Does the meat on your plate play a role in our planet’s health? Absolutely.
By Shannon Hayes
A few weeks ago I got into a lengthy discussion with one of my long time customers about the role of livestock farming in our future sustainability. I was reminded of this piece, which was originally printed in my cookbook, Long Way on a Little: An earth lover’s companion for enjoying meat, pinching pennies and living deliciously, and I promised that I would re-post it this week.
In 2006, the UN Food and Agriculture Organization released a study which concluded that livestock production is responsible for more greenhouse gas emissions than all forms of transportation combined. Celebrating this proclamation, the group People for the Ethical Treatment of Animals (PETA) outfitted a Hummer with a driver wearing a chicken suit and a banner decrying meat as the top cause of global warming (NY Times, Aug 29th, 2007). Around that time, I was invited to speak about the virtues of grassfed livestock farming at a permaculture gathering in New York City, and my hosts and I were bombarded with protesting emails and phone calls. The anti-meat campaign was (and still is) alive and well.

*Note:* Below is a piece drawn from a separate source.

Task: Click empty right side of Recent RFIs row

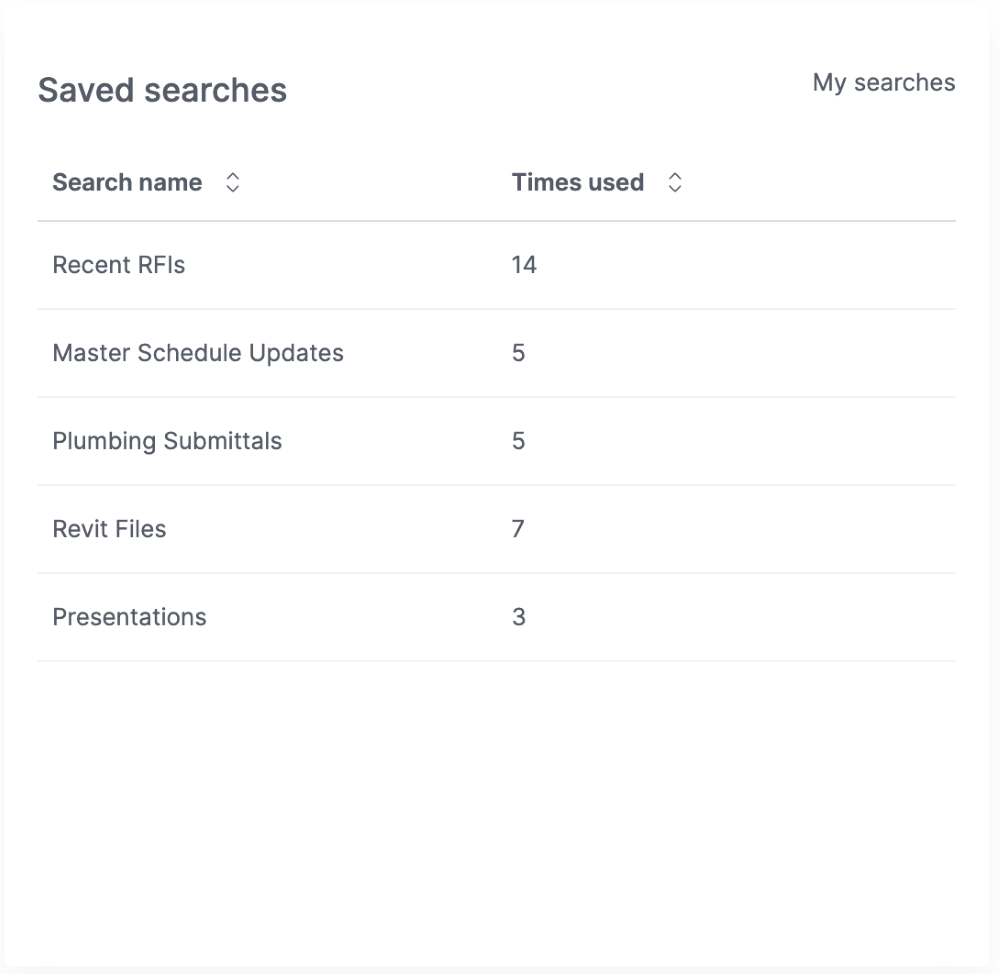Action: (765, 265)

The ecologically concerned animal rights activists have an important campaign. In raising issues about animal welfare within the food system, they have helped to improve the overall treatment of livestock. They’ve pushed those of us who choose to farm to learn to speak more clearly about how and why we do what we do. They’ve helped the public understand that “factory farming” is inherently a violation of the earth, the spirits of the animals, and the humans who are imprisoned by the system. Whether intentionally or not, they’ve created a space where small scale sustainable pasture-based farmers can come forward and make our voices heard. And it is important that we do that, because oversimplified arguments about the role of meat in the future of our planet still abounds.
The damning 2006 FAO study is a prime example of such misinformation. This report accuses the livestock industry of generating 18 percent of all greenhouse gas emissions, including carbon dioxide, nitrous oxide and methane. When I first perused the study, I assumed it was wagging a finger at the big ol’ mean factory farms; certainly they weren’t implicating us earth-loving small scale farmers. After all, it is widely known that small scale farming benefits local communities socially and economically, that they safeguard the local food supply, that they protect land resources for the future. But our green halos were about to be tarnished.